And save it as test-ray.py. If you have 4 GPUs, set num_workers=4, one worker equal to one GPU if use_gpu=True. In order to use PyTorch Distributed in Ray, you must use TorchTrainer. If you look at the source code of TorchTrainer, https://github.com/ray-project/ray/blob/master/python/ray/train/torch/config.py#L153, behind the scene it still use native torch.distributed.run and properly setup the MASTER_ADDR, https://github.com/ray-project/ray/blob/master/python/ray/train/torch/config.py#L169

def set_env_vars(addr, port):
    os.environ["MASTER_ADDR"] = addr
    os.environ["MASTER_PORT"] = str(port)

worker_group.execute(set_env_vars, addr=master_addr, port=master_port)

If you read the documentation at https://pytorch.org/docs/stable/elastic/run.html#module-torch.distributed.run in the Note side, torchrun is a python console script to the main module torch.distributed.run declared in the entry_points configuration in setup.py. It is equivalent to invoking python -m torch.distributed.run. So basically TorchTrainer is also like torchrun, it just help you to set the arguments automatically.
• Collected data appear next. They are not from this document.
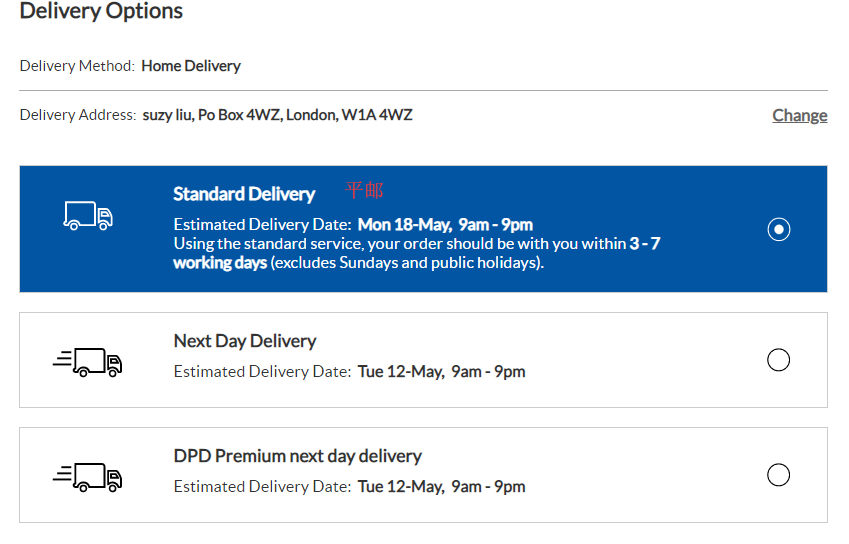The width and height of the screenshot is (849, 544).
Task: Select the Standard Delivery radio button
Action: tap(779, 229)
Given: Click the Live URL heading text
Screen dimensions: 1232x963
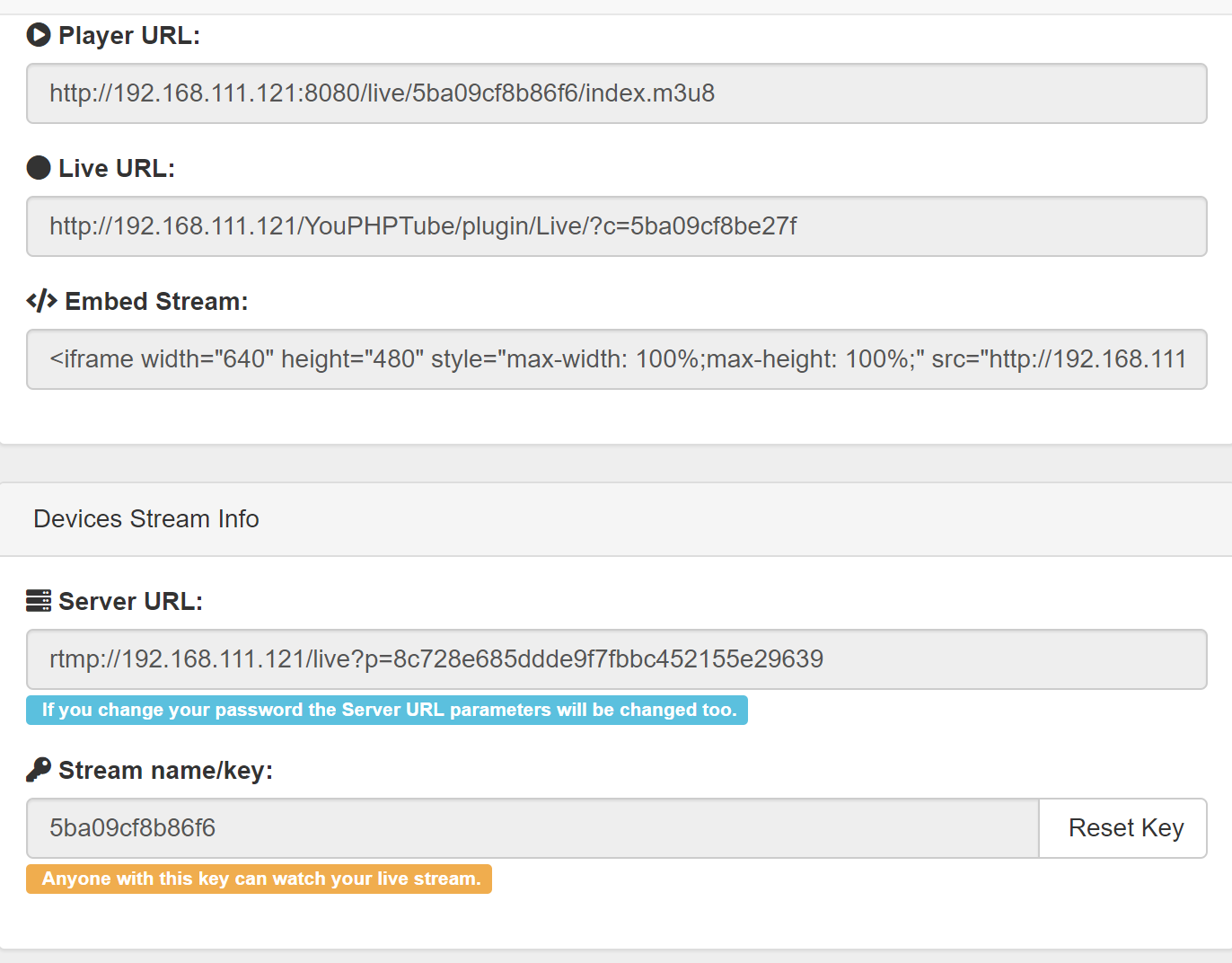Looking at the screenshot, I should (117, 167).
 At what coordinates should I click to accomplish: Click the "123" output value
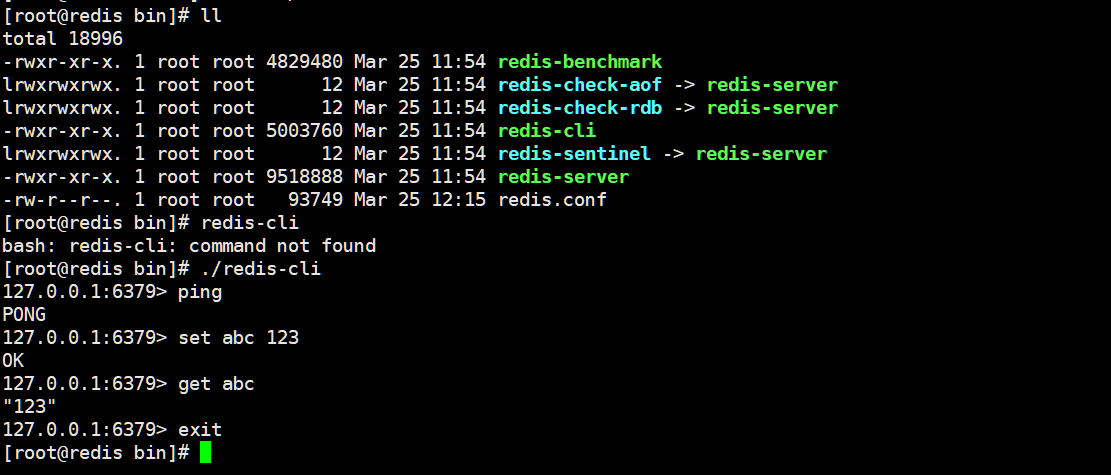(x=30, y=406)
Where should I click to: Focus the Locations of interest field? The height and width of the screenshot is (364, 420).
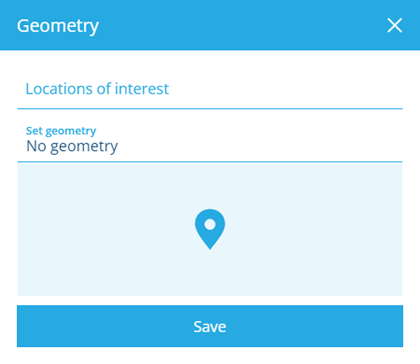coord(210,89)
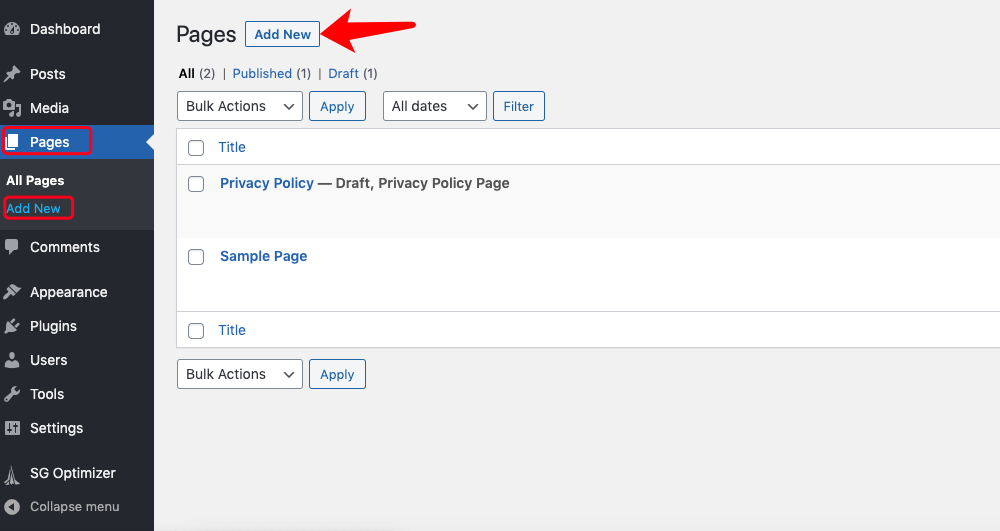Screen dimensions: 1000x531
Task: Open the All dates dropdown
Action: pyautogui.click(x=435, y=106)
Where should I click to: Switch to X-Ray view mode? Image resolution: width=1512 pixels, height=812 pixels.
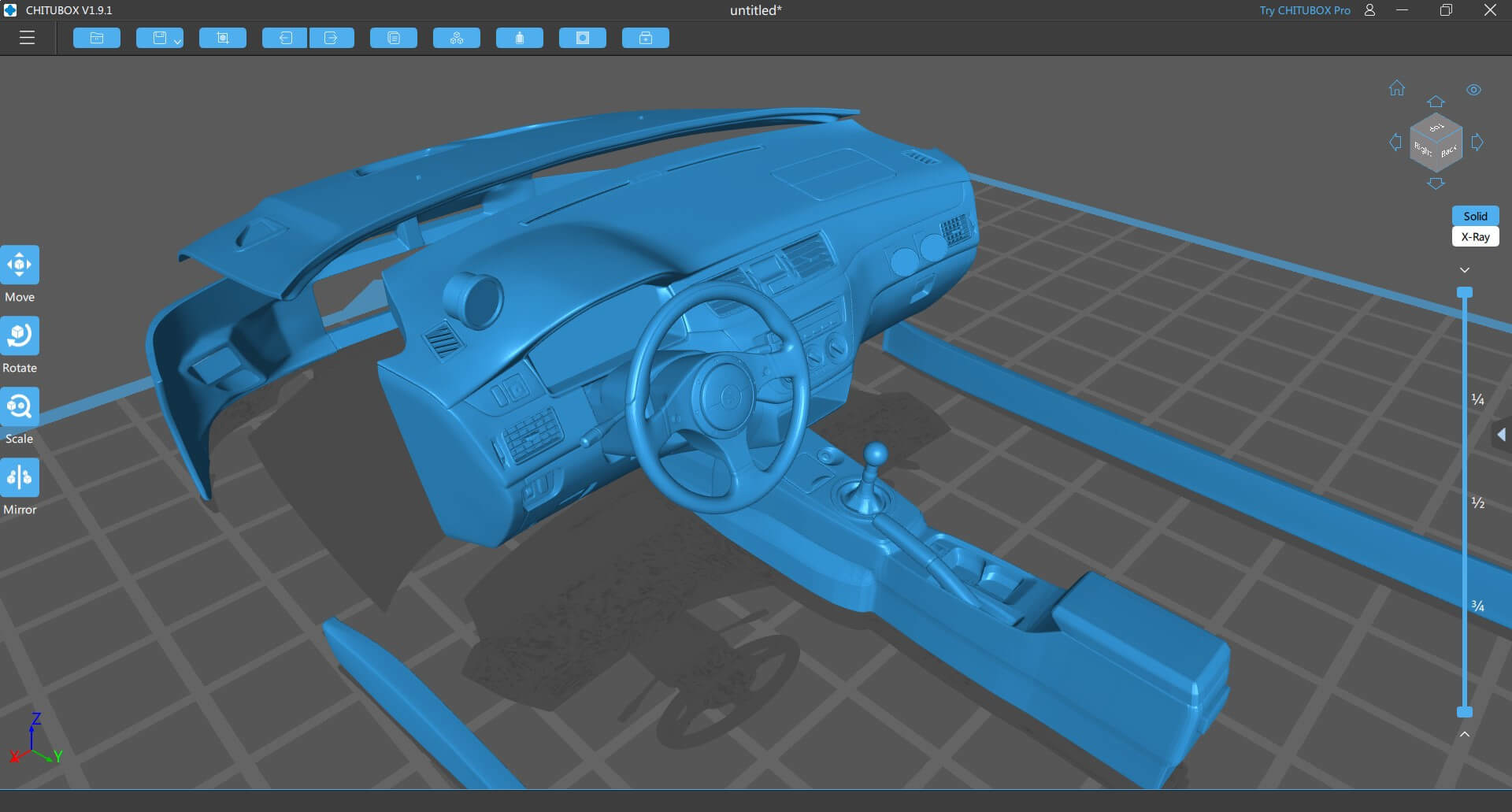pyautogui.click(x=1475, y=236)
Now let us run test-ray.py,

python3 test-ray.py

(TunerInternal pid=14055) Training started without custom configuration.
(RayTrainWorker pid=2180081, ip=100.92.17.27) Setting up process group for: env:// [rank=0, world_size=4]
(TorchTrainer pid=2179995, ip=100.92.17.27) Started distributed worker processes: 
(TorchTrainer pid=2179995, ip=100.92.17.27) - (ip=100.92.17.27, pid=2180081) world_rank=0, local_rank=0, node_rank=0
(TorchTrainer pid=2179995, ip=100.92.17.27) - (ip=100.92.17.27, pid=2180082) world_rank=1, local_rank=1, node_rank=0
(TorchTrainer pid=2179995, ip=100.92.17.27) - (ip=100.93.25.29, pid=14206) world_rank=2, local_rank=0, node_rank=1
(TorchTrainer pid=2179995, ip=100.92.17.27) - (ip=100.93.25.29, pid=14207) world_rank=3, local_rank=1, node_rank=1
(RayTrainWorker pid=14207) 1 3 4 1
(RayTrainWorker pid=14206) 0 2 4 1
(RayTrainWorker pid=2180081, ip=100.92.17.27) 0 0 4 0
(RayTrainWorker pid=2180082, ip=100.92.17.27) 1 1 4 0

The important logs,

(TorchTrainer pid=2179995, ip=100.92.17.27) - (ip=100.92.17.27, pid=2180081) world_rank=0, local_rank=0, node_rank=0
(TorchTrainer pid=2179995, ip=100.92.17.27) - (ip=100.92.17.27, pid=2180082) world_rank=1, local_rank=1, node_rank=0
(TorchTrainer pid=2179995, ip=100.92.17.27) - (ip=100.93.25.29, pid=14206) world_rank=2, local_rank=0, node_rank=1
(TorchTrainer pid=2179995, ip=100.92.17.27) - (ip=100.93.25.29, pid=14207) world_rank=3, local_rank=1, node_rank=1

Here you can clearly see local ranks, node ranks and world ranks.

2D Parallelism

Now the actual 2D Parallelism, it is quite simple actually,

import torch
import torch.nn as nn
import torch.distributed as dist
import os
import ray
from ray import train
from ray.train import ScalingConfig
from ray.train.torch import TorchTrainer

class Linear(nn.Module):
    def __init__(self, in_features, out_features, group, ranks):
        super().__init__()
        self.in_features = in_features
        self.out_features = out_features

        self.rank = int(os.environ['RANK'])
        self.local_rank = int(os.environ['LOCAL_RANK'])
        self.group = group
        self.ranks = ranks
        self.group_rank = dist.get_group_rank(self.group, self.rank)
        self.world_size = group.size()
        self.device = f'cuda:{self.local_rank}'

        self.local_in_features = in_features 
        self.local_out_features = out_features // self.world_size

        self.linear = nn.Linear(self.local_in_features, self.local_out_features)
    
    def forward(self, x, batch_size, broadcast = True):

        if broadcast:
            if self.group_rank == 0:
                dist.broadcast(x, src=self.ranks[0], group=self.group)
            else:
                x = torch.zeros(batch_size, self.local_in_features, device=self.device)
                dist.broadcast(x, src=self.ranks[0], group=self.group)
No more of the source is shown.